**WORK INSTRUCTIONS**
Word for word, restate the lines of the listing from the one that holds "Given: Open the" through the very last line, and nothing more.

** Opening EXCERPTED DATA block **

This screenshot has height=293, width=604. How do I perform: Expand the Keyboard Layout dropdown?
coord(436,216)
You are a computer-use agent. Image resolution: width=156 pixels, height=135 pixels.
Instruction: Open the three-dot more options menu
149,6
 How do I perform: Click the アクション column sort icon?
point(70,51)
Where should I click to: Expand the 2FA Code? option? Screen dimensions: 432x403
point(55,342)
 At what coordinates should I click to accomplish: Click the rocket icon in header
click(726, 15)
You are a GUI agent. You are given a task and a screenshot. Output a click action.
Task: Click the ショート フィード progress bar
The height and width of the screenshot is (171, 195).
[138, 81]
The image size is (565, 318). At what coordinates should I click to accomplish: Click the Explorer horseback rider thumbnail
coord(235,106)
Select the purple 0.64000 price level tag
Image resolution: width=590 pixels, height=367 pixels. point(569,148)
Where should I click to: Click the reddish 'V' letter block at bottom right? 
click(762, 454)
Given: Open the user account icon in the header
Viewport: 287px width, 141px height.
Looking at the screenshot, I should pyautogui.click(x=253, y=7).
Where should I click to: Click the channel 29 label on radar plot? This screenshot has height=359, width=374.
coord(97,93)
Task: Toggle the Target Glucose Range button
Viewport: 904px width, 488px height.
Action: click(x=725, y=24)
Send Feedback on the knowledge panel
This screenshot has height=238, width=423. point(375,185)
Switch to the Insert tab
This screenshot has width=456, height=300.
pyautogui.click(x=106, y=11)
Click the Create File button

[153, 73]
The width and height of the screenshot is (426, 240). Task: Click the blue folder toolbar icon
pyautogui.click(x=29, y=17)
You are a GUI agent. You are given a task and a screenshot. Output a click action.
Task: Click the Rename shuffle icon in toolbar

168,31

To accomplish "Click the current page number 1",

** Closing EXCERPTED DATA block **

**WRITTEN SOLUTION**
Given: Open the user account icon in the header
Viewport: 287px width, 141px height.
Looking at the screenshot, I should pyautogui.click(x=253, y=7).
Where should I click to: Click the channel 29 label on radar plot? This screenshot has height=359, width=374.
coord(97,93)
Task: Toggle the Target Glucose Range button
Viewport: 904px width, 488px height.
Action: click(x=725, y=24)
Send Feedback on the knowledge panel
This screenshot has height=238, width=423. point(375,185)
Switch to the Insert tab
This screenshot has width=456, height=300.
pyautogui.click(x=106, y=11)
Click the Create File button

[153, 73]
The width and height of the screenshot is (426, 240). Task: Click the blue folder toolbar icon
pyautogui.click(x=29, y=17)
You are a GUI agent. You are given a task and a screenshot. Output a click action.
Task: Click the Rename shuffle icon in toolbar

168,31

To accomplish "Click the current page number 1",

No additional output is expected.